Subito l’educatrice e il bambino hanno deciso di lavorare sul gioco, capire quando é il momento del gioco, capire che giocare con gli altri bambini, condividendo con loro i giochi e lo spazio, era più divertente, rendeva entrambi piú gioiosi. Per il bambino non é stato facile condividere i giochi, soprattutto quelli che preferiva, e per lui era anche difficile capire perché a volte, quando usava la forza per ottenere qualcosa, la sua educatrice si arrabbiava e lo metteva a sedere, senza permettergli di continuare a giocare o a correre.
Capire la differenza tra giusto e sbagliato era importante e, così, pian pianino, l’educatrice a volte con fermezza e altre volte con molta dolcezza, cercava di spiegare al bambino che usare la forza per ottenere ciò che voleva era un atteggiamento sbagliato che allontanava i suoi amici perché li spaventava.
C’é voluto un po’ affinché il bambino prendesse coscienza che il dovere rimanere seduto per qualche minuto mentre i suoi amici giocavano era dovuto al suo comportamento sbagliato.
Ma nel momento in cui il bambino ha iniziato ad avere una reazione al “castigo”, ha anche iniziato a volere chiedere scusa al bambino che aveva spaventato. Da quel momento l’educatrice a visto nel bambino il desiderio crescente di volere giocare e condividere il gioco con gli altri bambini senza usare la forza.
C’erano tanti aspetti su cui il bambino e l’educatrice stavano lavorando: saper stare seduto nei momenti in cui era necessario; saper riconoscere quando era il momento per andare in bagno o semplicemente dire che si aveva la necessità di andare in bagno; saper rispettare gli adulti che si incontravano; saper chiedere permesso; saper dire prego; saper concentrarsi su una storia o su una domanda posta.
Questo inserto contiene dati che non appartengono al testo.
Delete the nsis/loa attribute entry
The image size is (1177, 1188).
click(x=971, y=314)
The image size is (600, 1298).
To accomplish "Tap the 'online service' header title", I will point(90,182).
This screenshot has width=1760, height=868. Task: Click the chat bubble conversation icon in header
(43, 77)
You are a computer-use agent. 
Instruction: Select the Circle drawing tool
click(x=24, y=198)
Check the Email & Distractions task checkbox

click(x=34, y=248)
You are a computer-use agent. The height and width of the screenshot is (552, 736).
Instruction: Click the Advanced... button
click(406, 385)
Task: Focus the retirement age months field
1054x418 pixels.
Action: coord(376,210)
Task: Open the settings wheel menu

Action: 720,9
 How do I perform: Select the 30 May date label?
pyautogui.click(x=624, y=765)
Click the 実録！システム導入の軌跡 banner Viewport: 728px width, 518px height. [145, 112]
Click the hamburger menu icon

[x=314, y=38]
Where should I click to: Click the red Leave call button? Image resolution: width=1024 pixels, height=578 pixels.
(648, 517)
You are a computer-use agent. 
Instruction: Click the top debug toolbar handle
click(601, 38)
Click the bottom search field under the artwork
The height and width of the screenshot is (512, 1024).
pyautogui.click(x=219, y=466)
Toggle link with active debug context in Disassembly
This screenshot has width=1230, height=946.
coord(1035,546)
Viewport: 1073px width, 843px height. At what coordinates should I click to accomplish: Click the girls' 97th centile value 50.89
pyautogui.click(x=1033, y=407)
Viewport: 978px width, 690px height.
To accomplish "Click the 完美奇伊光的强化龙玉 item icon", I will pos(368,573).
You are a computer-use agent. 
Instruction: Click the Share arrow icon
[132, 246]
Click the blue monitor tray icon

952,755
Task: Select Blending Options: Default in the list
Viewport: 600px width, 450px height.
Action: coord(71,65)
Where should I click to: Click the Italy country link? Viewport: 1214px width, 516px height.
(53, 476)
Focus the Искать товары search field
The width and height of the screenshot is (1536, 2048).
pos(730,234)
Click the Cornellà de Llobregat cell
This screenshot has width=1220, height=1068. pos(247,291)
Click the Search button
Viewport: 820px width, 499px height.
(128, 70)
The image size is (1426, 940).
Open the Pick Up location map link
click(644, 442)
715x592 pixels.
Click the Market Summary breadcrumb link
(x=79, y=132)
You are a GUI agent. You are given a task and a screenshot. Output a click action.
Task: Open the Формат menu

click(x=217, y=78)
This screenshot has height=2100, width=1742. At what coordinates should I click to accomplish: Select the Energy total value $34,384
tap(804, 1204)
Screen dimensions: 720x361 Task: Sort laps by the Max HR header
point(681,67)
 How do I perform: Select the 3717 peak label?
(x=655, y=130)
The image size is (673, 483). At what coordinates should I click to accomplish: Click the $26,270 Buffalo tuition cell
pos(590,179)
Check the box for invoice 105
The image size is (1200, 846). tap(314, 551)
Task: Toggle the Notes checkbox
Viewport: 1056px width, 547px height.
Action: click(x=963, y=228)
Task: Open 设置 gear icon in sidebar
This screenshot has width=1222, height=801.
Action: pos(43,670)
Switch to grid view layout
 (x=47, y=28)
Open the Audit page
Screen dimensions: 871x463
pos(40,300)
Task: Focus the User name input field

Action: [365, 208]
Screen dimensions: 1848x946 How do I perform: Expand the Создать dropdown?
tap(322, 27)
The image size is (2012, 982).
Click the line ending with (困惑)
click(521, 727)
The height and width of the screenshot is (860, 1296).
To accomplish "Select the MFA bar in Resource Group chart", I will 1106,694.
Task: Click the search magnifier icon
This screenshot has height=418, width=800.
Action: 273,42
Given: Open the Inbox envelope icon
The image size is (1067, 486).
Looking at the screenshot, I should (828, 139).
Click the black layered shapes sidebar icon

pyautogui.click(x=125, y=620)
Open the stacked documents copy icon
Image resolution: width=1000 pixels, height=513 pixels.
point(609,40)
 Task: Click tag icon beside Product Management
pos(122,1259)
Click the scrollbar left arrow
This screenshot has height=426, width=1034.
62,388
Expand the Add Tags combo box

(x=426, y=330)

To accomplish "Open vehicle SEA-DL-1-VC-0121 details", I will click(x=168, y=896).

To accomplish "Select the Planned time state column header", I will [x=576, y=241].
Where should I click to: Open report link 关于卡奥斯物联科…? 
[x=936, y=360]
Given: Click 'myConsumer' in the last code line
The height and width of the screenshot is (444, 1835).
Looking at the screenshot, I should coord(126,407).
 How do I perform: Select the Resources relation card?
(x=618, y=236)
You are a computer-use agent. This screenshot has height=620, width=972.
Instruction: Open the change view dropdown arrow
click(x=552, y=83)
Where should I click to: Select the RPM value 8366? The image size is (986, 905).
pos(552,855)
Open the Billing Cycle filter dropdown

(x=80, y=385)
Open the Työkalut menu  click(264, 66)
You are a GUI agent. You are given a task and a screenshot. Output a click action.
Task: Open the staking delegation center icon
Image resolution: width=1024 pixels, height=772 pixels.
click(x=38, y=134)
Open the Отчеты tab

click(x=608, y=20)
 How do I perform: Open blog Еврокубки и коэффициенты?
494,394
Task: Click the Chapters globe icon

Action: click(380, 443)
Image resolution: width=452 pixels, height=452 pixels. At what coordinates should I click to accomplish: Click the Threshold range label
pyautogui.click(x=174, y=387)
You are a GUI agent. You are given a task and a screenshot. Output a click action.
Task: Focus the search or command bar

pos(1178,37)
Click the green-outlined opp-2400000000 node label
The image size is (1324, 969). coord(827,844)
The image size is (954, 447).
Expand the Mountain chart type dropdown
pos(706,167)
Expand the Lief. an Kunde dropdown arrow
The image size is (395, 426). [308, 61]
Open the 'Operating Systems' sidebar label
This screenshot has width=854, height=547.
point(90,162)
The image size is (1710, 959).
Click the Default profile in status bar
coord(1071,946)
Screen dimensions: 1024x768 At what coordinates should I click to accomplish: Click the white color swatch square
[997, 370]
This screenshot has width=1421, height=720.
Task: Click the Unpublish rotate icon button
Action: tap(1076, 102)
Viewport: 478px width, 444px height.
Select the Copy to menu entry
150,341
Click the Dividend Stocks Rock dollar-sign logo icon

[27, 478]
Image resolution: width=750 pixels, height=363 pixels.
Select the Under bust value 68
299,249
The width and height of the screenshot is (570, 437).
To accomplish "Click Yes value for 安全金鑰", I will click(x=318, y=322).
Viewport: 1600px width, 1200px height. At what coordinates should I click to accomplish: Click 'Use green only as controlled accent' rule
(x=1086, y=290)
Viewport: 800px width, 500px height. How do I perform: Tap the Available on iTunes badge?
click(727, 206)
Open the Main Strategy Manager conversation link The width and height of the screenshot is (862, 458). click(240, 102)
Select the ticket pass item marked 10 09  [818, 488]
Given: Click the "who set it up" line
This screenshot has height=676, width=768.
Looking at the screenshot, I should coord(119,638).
Anche qui la pazienza e la costanza erano le uniche armi che si dovevano usare.
Infatti il bambino aveva insegnato all’educatrice che lui aveva bisogno di ripetere spesso una cosa prima di capirla e poi ripeterla spesso prima di accettarla e poi ripeterla spessa prima di applicarla.
E, così, con pazienza, costanza, amore, fermezza e con un atteggiamento di ascolto l’educatrice cercava di insegnare queste e tante altre cose al quel bambino che con amore, dedizione, pazienza e tanti capricci cercava di distruggere pezzettino per pezzettino quel buio che continuava a frenarlo nella sua crescita e nel suo desiderio di felicità.